How is it guaranteed that the money is shared fairly between these parties?

In my opinion, the governance system is the greatest strength of DASH! Through this system everyone can make his contribution to the development of the network.

This guarantees that the fate of the crypto currency is not only in the hands of the miners and a defined circle of developers. Anyone can submit a proposal to the network.

They can ask for a consensus decision of the whole network on important questions or ask for help to start realizing ideas to improve the digital currency or its ecosystem.

These proposals are voted on by the network itself (i.e. the masternode operators), ensuring that these funds are made available to projects that the network finds valuable.

On the last question, I would like to go back over it: one could say that the governance system of DASH is reminiscent of a DAO. Now we know about the end of the best known DAO. Do security concepts exist that make something like the DAO exploit impossible?

Well, DASH’s code is based on Bitcoin’s – which has proven to be extremely robust through many tests.
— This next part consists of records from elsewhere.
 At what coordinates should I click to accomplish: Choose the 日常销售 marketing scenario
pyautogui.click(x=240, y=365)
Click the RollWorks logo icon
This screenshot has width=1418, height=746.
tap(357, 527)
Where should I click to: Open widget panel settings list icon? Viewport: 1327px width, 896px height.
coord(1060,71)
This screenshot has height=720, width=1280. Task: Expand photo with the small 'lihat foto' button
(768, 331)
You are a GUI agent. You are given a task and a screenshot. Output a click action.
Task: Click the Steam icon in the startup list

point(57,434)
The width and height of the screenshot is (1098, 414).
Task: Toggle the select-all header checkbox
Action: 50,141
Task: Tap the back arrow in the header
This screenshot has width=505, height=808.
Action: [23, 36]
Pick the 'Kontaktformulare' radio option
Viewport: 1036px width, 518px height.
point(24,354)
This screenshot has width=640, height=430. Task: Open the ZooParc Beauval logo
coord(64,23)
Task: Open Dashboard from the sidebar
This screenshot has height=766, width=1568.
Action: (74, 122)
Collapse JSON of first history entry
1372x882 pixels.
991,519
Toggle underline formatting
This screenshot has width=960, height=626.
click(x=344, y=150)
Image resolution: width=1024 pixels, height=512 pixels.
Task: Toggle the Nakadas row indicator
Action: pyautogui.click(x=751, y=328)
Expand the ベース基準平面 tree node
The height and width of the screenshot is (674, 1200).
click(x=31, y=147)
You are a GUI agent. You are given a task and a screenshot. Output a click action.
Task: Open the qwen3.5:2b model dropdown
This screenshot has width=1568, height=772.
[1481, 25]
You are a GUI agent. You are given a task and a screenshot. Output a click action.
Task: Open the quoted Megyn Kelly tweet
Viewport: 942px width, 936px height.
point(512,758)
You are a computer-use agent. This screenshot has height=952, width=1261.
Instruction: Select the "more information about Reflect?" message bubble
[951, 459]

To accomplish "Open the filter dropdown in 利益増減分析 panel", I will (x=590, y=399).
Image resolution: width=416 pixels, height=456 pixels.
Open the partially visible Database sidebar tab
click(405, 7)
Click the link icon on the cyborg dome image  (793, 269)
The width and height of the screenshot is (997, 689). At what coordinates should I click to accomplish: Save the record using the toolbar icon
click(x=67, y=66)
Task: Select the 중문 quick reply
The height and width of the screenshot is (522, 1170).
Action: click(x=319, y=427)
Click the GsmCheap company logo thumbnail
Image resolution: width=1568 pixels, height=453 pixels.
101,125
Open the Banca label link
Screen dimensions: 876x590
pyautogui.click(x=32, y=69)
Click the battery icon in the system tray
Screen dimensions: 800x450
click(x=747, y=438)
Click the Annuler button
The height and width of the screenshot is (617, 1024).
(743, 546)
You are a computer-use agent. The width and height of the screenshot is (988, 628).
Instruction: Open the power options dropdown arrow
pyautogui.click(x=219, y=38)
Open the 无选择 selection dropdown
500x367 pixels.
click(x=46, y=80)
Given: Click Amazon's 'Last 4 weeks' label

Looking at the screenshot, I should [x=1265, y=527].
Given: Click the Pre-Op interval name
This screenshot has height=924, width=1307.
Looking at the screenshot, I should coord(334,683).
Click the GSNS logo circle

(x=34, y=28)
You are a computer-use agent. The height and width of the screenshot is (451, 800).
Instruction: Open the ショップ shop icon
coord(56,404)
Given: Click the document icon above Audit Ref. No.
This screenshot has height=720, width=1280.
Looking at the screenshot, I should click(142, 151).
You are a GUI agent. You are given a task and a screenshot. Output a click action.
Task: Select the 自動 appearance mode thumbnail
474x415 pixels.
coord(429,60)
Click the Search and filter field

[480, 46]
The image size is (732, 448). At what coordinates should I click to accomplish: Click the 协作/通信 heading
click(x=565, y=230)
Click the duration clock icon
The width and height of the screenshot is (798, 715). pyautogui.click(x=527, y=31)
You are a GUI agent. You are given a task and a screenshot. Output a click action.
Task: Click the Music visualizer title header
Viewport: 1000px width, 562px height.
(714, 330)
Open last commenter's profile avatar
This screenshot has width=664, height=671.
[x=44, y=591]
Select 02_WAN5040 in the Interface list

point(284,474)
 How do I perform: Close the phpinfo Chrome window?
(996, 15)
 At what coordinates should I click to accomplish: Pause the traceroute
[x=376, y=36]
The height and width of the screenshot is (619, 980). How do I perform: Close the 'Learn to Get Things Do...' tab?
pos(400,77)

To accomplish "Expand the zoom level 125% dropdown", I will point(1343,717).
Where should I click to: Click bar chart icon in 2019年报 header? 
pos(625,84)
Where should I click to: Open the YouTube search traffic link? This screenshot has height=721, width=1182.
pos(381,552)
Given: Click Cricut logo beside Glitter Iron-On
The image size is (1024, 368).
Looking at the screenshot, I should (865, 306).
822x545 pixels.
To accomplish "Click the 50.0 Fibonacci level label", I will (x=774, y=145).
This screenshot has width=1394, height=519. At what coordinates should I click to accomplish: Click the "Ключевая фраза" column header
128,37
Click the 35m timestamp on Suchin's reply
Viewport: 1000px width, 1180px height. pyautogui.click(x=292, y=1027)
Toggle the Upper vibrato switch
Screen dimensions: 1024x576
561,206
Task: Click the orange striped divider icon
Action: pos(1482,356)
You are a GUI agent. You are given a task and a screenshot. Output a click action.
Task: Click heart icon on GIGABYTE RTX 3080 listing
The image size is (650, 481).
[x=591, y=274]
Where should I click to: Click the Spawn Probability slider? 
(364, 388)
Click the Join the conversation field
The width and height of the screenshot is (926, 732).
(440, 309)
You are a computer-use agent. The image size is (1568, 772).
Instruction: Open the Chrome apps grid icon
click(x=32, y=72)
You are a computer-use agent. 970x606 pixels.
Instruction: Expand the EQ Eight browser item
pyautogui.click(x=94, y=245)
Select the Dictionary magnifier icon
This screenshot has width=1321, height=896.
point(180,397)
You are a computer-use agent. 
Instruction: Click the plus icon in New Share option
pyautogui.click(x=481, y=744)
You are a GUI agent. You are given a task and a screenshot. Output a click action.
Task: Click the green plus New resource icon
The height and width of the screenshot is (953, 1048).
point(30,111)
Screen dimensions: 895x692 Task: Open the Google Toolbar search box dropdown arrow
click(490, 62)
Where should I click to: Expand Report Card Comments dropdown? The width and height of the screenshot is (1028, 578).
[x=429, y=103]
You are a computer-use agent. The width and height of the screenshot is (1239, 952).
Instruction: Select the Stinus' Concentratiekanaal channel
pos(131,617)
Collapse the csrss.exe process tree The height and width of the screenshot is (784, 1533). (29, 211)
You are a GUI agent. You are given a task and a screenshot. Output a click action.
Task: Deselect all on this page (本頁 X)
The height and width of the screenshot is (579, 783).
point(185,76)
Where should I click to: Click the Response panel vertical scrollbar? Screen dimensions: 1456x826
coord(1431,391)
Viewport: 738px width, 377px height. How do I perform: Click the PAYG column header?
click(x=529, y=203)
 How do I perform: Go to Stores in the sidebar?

In addition, the code that governs governance has been stable and unhacked since mid-2015.

The code is tested before each new release according to all rules of the art and is open source, so that everyone can take a closer look at this code themselves.

The operators of master nodes are, as you have already briefly explained, those who decide which proposals are accepted or rejected. If a project is approved and a certain amount of money is available to the submitters, how is this distribution regulated? Is there a kind of Smart Contract or how do you guarantee that the project will receive the requested amount?

The network itself regulates the payment to the addresses of the approved projects. Every month, all approved proposals whose outstanding amounts are within the budget are paid directly by the block chain itself. This is done with such banned “super blocks”. The process is completely automated and nobody can intervene here.